Charles M. Russell (1864–1926)
Roman Bronze Works
Weapons of the Weak, 1921
Bronze
Amon Carter Museum, Fort Worth, Texas
1961.87
Roman Bronze Works
Weapons of the Weak, 1921
Bronze
Amon Carter Museum, Fort Worth, Texas
1961.87
Nancy Russell once described the subject of this work: “The mother bear with her two cubs has climbed up to a wobbly rock to safety. The cubs are holding on to their mother as they watch a porcupine go by. One can fairly hear the mountain mother tell her children to be quiet until the little enemy with his sharp needles passes by. The ’porky’ is small and all the other animals respect his armor.” In 1922, the same year that this bronze was first exhibited, the popular naturalist Enos A. Mills published an eyewitness account of a grizzly mother’s devotion. His story described a mother bear who led a group of hunters and dogs away from her two cubs, only to return to find that her offspring had been swept away by a rocky avalanche. Mills’ descriptions of the bear’s frantic search and subsequent discovery of her two cubs—one dead, one alive—was infused with the same kind of human allusion as in Russell’s sculpture.

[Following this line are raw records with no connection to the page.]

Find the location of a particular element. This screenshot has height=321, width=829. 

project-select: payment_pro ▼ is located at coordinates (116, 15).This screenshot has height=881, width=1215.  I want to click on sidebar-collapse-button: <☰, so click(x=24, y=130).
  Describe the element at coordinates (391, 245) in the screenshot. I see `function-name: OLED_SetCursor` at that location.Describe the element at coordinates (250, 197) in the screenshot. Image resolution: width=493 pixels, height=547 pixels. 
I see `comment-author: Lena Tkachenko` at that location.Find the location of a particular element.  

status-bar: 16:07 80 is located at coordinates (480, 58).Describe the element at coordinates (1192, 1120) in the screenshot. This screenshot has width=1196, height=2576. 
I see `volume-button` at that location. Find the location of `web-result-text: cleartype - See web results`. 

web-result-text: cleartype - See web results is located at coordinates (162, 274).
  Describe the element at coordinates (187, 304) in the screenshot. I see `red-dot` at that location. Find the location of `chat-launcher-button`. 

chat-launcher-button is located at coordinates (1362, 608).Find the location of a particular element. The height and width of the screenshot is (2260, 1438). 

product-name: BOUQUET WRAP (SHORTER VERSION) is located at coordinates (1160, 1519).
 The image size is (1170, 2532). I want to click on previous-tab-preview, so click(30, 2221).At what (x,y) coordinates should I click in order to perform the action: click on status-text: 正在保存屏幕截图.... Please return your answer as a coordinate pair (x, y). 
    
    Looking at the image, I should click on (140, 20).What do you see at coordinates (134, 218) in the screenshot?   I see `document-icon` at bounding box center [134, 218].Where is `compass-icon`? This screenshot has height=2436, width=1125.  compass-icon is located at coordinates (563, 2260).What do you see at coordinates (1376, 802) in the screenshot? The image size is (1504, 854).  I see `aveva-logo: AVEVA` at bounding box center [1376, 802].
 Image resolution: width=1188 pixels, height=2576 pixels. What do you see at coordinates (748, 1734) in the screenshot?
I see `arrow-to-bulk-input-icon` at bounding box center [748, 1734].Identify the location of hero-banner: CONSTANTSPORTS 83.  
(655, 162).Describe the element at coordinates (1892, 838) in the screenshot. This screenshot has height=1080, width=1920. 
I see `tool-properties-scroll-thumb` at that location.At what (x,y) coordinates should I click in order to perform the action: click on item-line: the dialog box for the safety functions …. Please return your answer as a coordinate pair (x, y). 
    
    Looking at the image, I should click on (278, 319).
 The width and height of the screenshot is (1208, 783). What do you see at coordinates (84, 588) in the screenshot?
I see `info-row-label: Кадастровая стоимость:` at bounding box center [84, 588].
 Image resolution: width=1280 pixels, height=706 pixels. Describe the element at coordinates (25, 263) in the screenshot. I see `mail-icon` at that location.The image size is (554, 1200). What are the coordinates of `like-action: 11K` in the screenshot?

Russell exhibited the model for this bronze in Los Angeles in March 1921, and the first bronze cast was exhibited in the same gallery just one year later, when it was sold to a Pittsburgh collector for $225. By 1930 the bronze was selling for $300, and it was exhibited and sold through many outlets, including Tiffany’s in New York. As an artistic composition, the bronze is successful because Russell skillfully arranged the figures in a tight and dynamic pose that seems to suggest the tension of the moment. The bronze on display here was the only copy listed in the inventory of Nancy Russell’s estate. The inventory also listed two plaster models of the subject, and these were later used to make a small number of unauthorized casts bearing the mark of the Nelli Art Bronze Works in Los Angeles.